Juliette– I’m glad we got this little gem. This plant produced copious amounts of bright, red fruit, growing in bunches. The fruit was delicious and I did quite a bit of snacking on it while working in the garden. The small size fruit matured early and produced all summer long. It is a hybrid but I knew that when I got it. I won’t grow it again because I can’t save seeds but I would recommend it to beginner tomato growers. With some pruning, this would be an awesome balcony or porch plant, though it’s probably too big for most window gardens.
White Oxheart– I give up. I have tried to grow White Oxheart every year since I have been growing tomatoes and I have yet to be successful. I’ve been growing through all sorts of conditions so I have to say, it’s not them, it’s me. The Oxheart went the way of the Michael Pollan, but didn’t go as quickly. I tortured it for a long time. I think I will not continue to take up space in my garden with this plant. There are lots of great tomatoes out there that want to live with me.
Paul Robison– This variety is gaining in popularity, thanks to its listing in the Ark of Taste, so I almost didn’t grow it. I did it for the experience and to see if it really is as good as they say. Whomever they are. I’m hoping one day this variety will be the variety people ask if I grow instead of Purple Cherokee. If I had a nickel for every time someone finds out if I grow heirlooms and asks if I grow Purple Cherokee, I would be a rich woman. It takes all of my will not to scream, “That’s a commercial variety. You can do better! You can grow better!” Instead I calmly educate the unsuspecting shopper on the thousands of varieties of heirloom tomatoes which exist and how we have a responsibility to maintain genetic diversity. Then I tell them that there are better tasting and more fun tomatoes out there, Paul Robison being one of them. The fruits are a nice size for salads and they fit perfectly over slices of buffalo mozzarella in caprese salad. The plants were super easy to maintain and I had little to no problems with them. The taste really is all that. Man, were they good. Their listing with Slowfood is not undeserved. I won’t grow these again and not because they aren’t amazing. They are. I won’t be growing these because there are a lot of other varieties that need support. Paul Robison’s listing on the Ark of Taste assures its survival as a variety but for every variety that becomes popular, ten more varieties disappear.

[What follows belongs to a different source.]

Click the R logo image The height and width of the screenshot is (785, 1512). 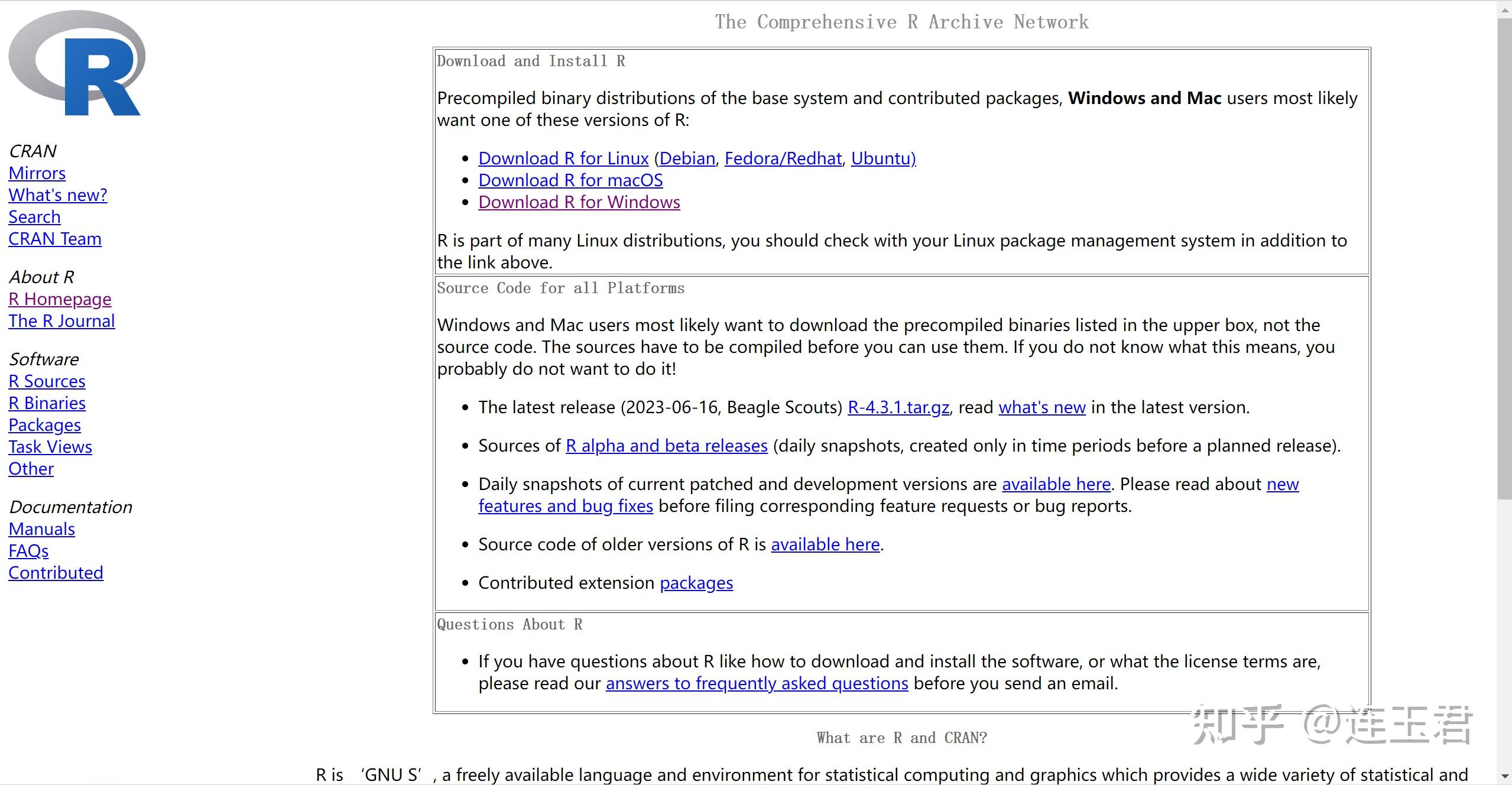point(77,63)
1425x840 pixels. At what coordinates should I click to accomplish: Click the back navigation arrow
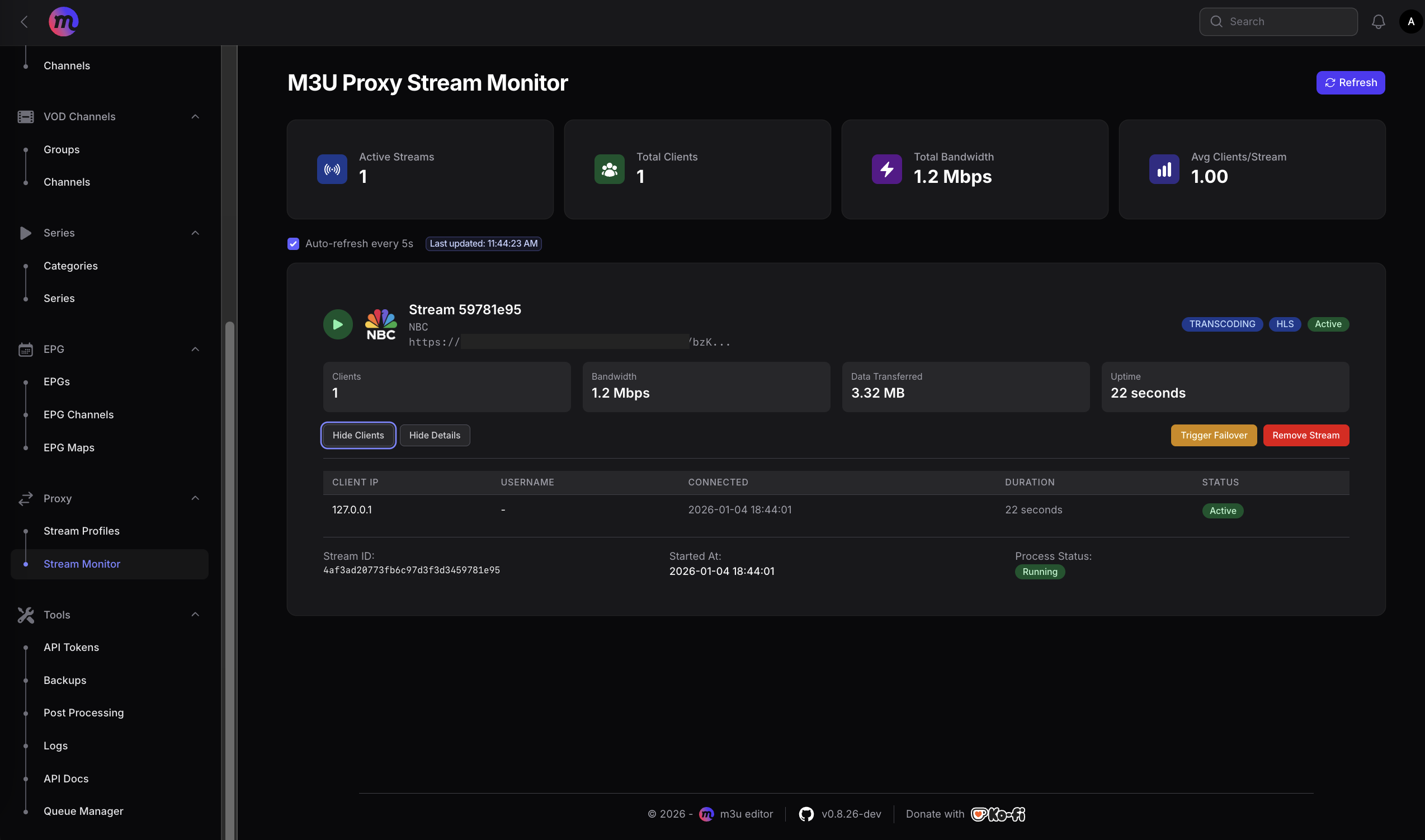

January is the time to start shopping for and planting your tomato seeds. If you haven’t already bought all of the seeds you need, think about growing something totally different this year. Something you haven’t heard of before. Something you have to look up on the internet every time you type its name, because you can’t remember how to spell it.
If you can’t bear to buy a whole pack of seeds for one plant, feel free to stop by our seed swap and cocktails on February 9, at 2:00pm. We can plant a seed in a Dixie cup for you to raise on your balcony. You will not be sorry.